Sometimes people ask about trigs in this forum, so the "search" functions oghta help now.
besides that, I think that the standard libs should have highly optimized fixed point math functions.

#114034 - kusma - Wed Jan 03, 2007 1:46 am

My sin-implementation has a LUT of 129 16 bit elements, and maintains a precision of 14 bits for all fixed16 input values (period of 1 in fixed16). It uses simple linear interpolation, but a higher degree of interpolation could be used to greatly reduce the LUT if needed. I haven't needed that yet, though, I'm happy with 258 bytes of ROM usage.

[edit: calculated too much space usage ;)]

#114035 - Peter - Wed Jan 03, 2007 2:39 am

kusma wrote:
My sin-implementation has a LUT of 129 16 bit elements, and maintains a precision of 14 bits for all fixed16 input values

hmh, the sin-table I used in a rasterizer project was pretty huge. I used a precision of 14bits (started with 20.12, but the objects started to twitch when they were far away so I increased the precision). The array had 1<<14 int elements but I didn't see the need to size optimize it.

What is the advantage of having a small sin-table? Plus, sin/cos don't really need to be the fastest routines on earth and the code above looks not critical to me, since basically you just use them when setting up some matrices (except you work with dynamic geometry) or do I make a mistake here?

#114036 - kusma - Wed Jan 03, 2007 2:44 am

Peter wrote:

What is the advantage of having a small sin-table?

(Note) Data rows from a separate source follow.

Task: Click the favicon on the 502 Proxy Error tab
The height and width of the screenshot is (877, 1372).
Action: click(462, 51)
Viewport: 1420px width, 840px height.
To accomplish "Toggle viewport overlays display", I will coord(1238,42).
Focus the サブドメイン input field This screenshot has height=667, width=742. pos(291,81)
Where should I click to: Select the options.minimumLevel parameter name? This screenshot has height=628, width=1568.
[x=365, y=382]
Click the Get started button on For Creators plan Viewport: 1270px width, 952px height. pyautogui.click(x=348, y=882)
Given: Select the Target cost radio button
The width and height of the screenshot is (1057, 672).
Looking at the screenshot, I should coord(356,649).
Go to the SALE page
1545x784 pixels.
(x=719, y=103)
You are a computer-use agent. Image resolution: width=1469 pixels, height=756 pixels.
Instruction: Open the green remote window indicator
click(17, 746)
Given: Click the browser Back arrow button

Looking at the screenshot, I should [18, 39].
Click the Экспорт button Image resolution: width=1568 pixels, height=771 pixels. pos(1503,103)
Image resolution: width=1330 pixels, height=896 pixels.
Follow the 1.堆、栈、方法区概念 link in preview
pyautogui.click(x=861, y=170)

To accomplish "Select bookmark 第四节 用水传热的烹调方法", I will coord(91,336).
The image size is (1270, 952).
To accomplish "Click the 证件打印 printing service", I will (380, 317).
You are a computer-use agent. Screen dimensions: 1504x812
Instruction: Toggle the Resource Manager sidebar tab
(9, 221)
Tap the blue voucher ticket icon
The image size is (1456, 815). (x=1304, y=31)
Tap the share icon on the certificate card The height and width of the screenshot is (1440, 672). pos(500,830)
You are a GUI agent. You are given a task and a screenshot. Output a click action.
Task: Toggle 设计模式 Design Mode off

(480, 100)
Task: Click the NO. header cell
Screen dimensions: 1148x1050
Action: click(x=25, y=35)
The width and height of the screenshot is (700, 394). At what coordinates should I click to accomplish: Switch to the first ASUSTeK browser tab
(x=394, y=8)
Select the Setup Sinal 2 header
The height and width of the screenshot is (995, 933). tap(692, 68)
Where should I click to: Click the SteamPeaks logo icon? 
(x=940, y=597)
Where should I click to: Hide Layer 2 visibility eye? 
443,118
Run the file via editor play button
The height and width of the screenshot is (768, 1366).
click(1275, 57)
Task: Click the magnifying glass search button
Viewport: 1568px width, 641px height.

Depends on the system. On the GBA I would assume people care about the size to keep applications below multiboot-sizes. For cached systems, cache-hit-rates can be a factor. For hardware-implementations, die-area is important to keep in mind.

Peter wrote:

Plus, sin/cos don't really need to be the fastest routines on earth and the code above looks not critical to me, since basically you just use them when setting up some matrices (except you work with dynamic geometry) or do I make a mistake here?


You are absolutely right, performance on sin/cos is almost never an issue in reality unless something _really_ stupid has been done ;)

#114037 - Ant6n - Wed Jan 03, 2007 2:49 am

...or something really wierd. I think that in some cases trigonometry can do interesting things, under simplifying assumptions.
I just started this thing to see how good one could do it without any LUT at all, I looked at the asm ouput, its not very fast.

#114040 - kusma - Wed Jan 03, 2007 3:37 am

Ant6n wrote:
...or something really wierd. I think that in some cases trigonometry can do interesting things, under simplifying assumptions.
I just started this thing to see how good one could do it without any LUT at all, I looked at the asm ouput, its not very fast.


nope, you have a lot of arithmetic there. especially the multiplications can be tricky to get fast. but it's a fun little attempt ;)